BLU - CATTEDRALI DI CRISTALLO
Finalmente (cioè alla fine) eccoci qui a presentarvi il video di BLU.
C'è dentro tutto, come piace a noi: il vulcano, l'inchiostro, la zattera, il bosco; rosso, nero, bianco, verde.
Se NERO e BIANCO sono gli estremi, e ROSSO e VERDE le loro degradazioni terrestri, BLU è l'intorno, lo spazio che li avvolge e li giustifica. BLU è la chiave, il tuffo, la magia delle parole e del pensiero, che scardina il conosciuto per accedere all'assoluto, all'irraggiungibile: un cammino perciò che non si ferma mai, circolare, vitreo, perfetto. Ma il video di BLU è paradossalmente anche una fine: la fine del nostro PRISMA e di questa avventura audiovisiva che, un po’ (o molto) sconsideratamente, abbiamo messo in piedi.
I video ispirati ai brani di PRISMA mettono in scena personaggi in movimento, immersi nel loro percorso immaginario: in ROSSO si cerca il vulcano, in NERO l'oblio notturno; in BIANCO il mistero sull'altra sponda del fiume, in VERDE la fine di un ciclo, l'inizio di un ritorno.
BLU sarà l'epilogo di ciascuna di queste esperienze.
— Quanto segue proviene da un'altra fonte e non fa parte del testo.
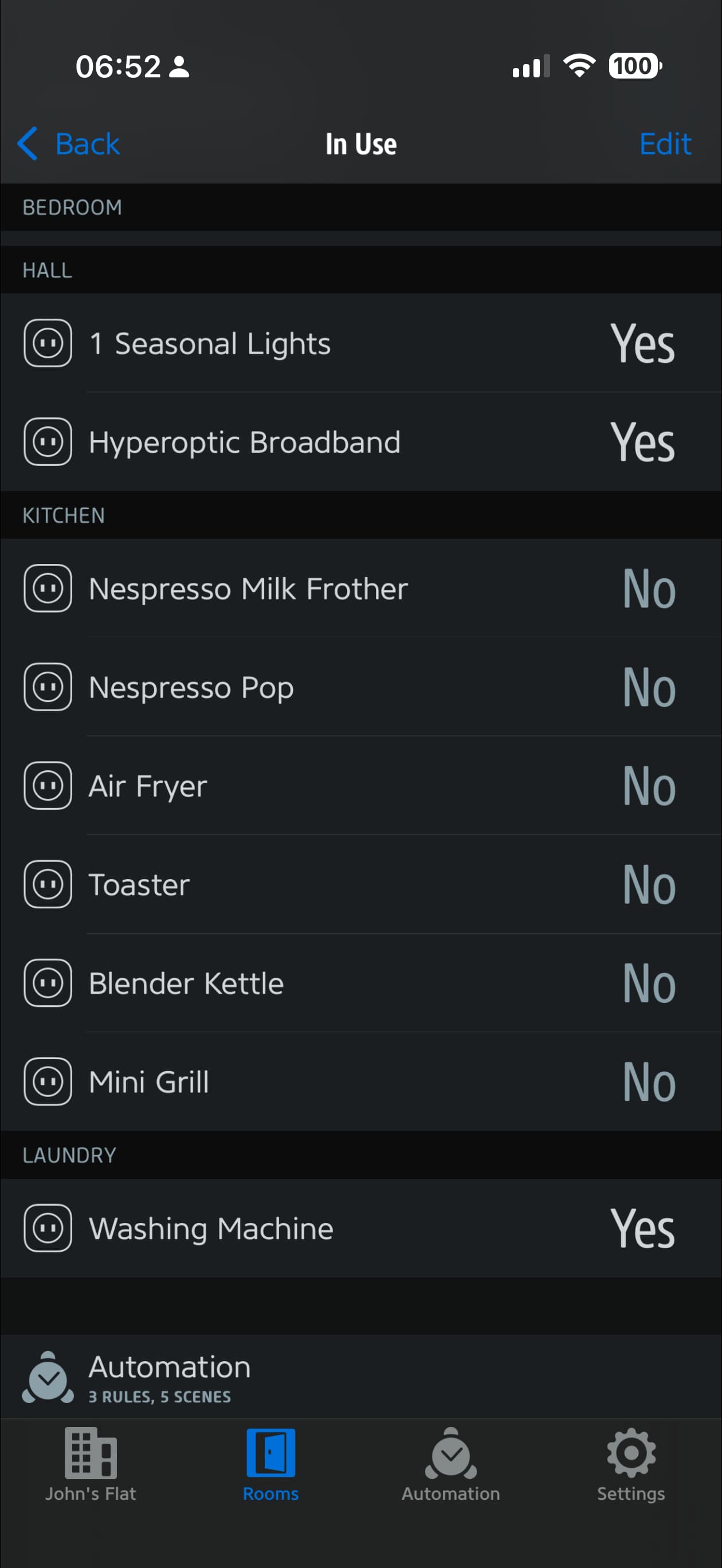Tap the outlet icon beside Toaster
This screenshot has height=1568, width=722.
coord(48,884)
Sarà il racconto che le coinvolge tutte: la causa e il fine del viaggio, di tutti i viaggi.
Un viaggio nelle architetture blu della fantasia, senza muoversi mai.
La porta è lì, è la chiave che manca. Ma c'è: va solo trovata.
È stato un bel viaggio: un viaggio interiore, ne siamo consci. PRISMA è stato un analizzarsi in profondità, guardarsi l'un l'altro negli occhi e scoprirsi un po’ più complessi di quanto potesse sembrare. Chiudere il cerchio con il video di BLU, che parla di conoscersi, di “viaggiarsi”, di riportare a casa noi stessi e le nostre fantasie, ci sembra la cosa migliore, inevitabilmente. Perché è con l'animo placido e la testa sgombra, nella tregua con sé stessi, che si possono aprire occhi e orecchie e gettarsi fuori alla scoperta di ciò che non è “noi”.